Located in the Northeast region, Massachusetts is rich in history and places to visit, from the coast to mountains. A state research project is the perfect summative activity for any U.S. Region, Geography class, or general research unit of study. Students will love learning about state landmarks, mottos, fun facts, history, and so much more!
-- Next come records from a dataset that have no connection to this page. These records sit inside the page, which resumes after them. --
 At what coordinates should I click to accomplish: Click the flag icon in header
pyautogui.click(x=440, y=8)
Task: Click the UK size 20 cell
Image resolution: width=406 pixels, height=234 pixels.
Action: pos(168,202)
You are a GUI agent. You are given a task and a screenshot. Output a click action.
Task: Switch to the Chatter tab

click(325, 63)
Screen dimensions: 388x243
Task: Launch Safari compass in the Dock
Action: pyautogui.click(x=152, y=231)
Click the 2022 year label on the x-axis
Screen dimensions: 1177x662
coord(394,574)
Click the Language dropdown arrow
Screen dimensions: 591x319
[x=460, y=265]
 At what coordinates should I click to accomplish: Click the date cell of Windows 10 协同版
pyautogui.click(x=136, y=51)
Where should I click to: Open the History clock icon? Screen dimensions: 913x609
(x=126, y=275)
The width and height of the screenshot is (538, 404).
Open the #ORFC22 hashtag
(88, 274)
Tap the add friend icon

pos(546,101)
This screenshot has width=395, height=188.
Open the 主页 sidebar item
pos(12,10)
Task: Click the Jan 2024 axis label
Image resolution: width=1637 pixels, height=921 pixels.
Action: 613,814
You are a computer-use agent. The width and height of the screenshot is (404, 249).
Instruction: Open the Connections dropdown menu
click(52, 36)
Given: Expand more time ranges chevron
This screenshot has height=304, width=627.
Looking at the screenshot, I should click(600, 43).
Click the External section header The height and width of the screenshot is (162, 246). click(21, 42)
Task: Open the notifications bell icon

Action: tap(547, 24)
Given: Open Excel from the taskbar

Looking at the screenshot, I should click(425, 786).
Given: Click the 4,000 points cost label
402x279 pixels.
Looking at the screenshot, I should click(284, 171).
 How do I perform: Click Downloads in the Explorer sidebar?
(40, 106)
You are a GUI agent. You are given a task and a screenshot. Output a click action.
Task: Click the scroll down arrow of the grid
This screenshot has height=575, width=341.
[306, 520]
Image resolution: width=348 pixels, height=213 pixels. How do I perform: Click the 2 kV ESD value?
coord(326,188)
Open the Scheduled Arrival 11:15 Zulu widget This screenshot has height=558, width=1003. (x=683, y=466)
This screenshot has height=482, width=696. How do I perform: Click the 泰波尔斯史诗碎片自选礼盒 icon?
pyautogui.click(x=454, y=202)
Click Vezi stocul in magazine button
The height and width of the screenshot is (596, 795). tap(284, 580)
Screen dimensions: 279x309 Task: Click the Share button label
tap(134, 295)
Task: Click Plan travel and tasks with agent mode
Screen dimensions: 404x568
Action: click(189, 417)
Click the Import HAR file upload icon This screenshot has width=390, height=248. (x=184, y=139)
Research is an important skill for children to learn at a young age; it exposes students to expository text, gives them practice determining important information, and enhances note taking and presentation skills.

Student Activities for Massachusetts State Guide



All About Massachusetts

Date of Statehood: February 6, 1788 (6th State)

State Motto: By the sword we seek peace, but peace only under liberty.

State Nickname: The Bay State

State Bird: The Black-capped Chickadee

State Tree: The Elm

State Flower: The Mayflower

Tourist Attractions: The Freedom Trail, Faneuil Hall, Paul Revere House, the North End, Cape Cod, Nantucket, Martha’s Vineyard, Fenway Park, Plimoth Plantation, Salem, and Plymouth Rock.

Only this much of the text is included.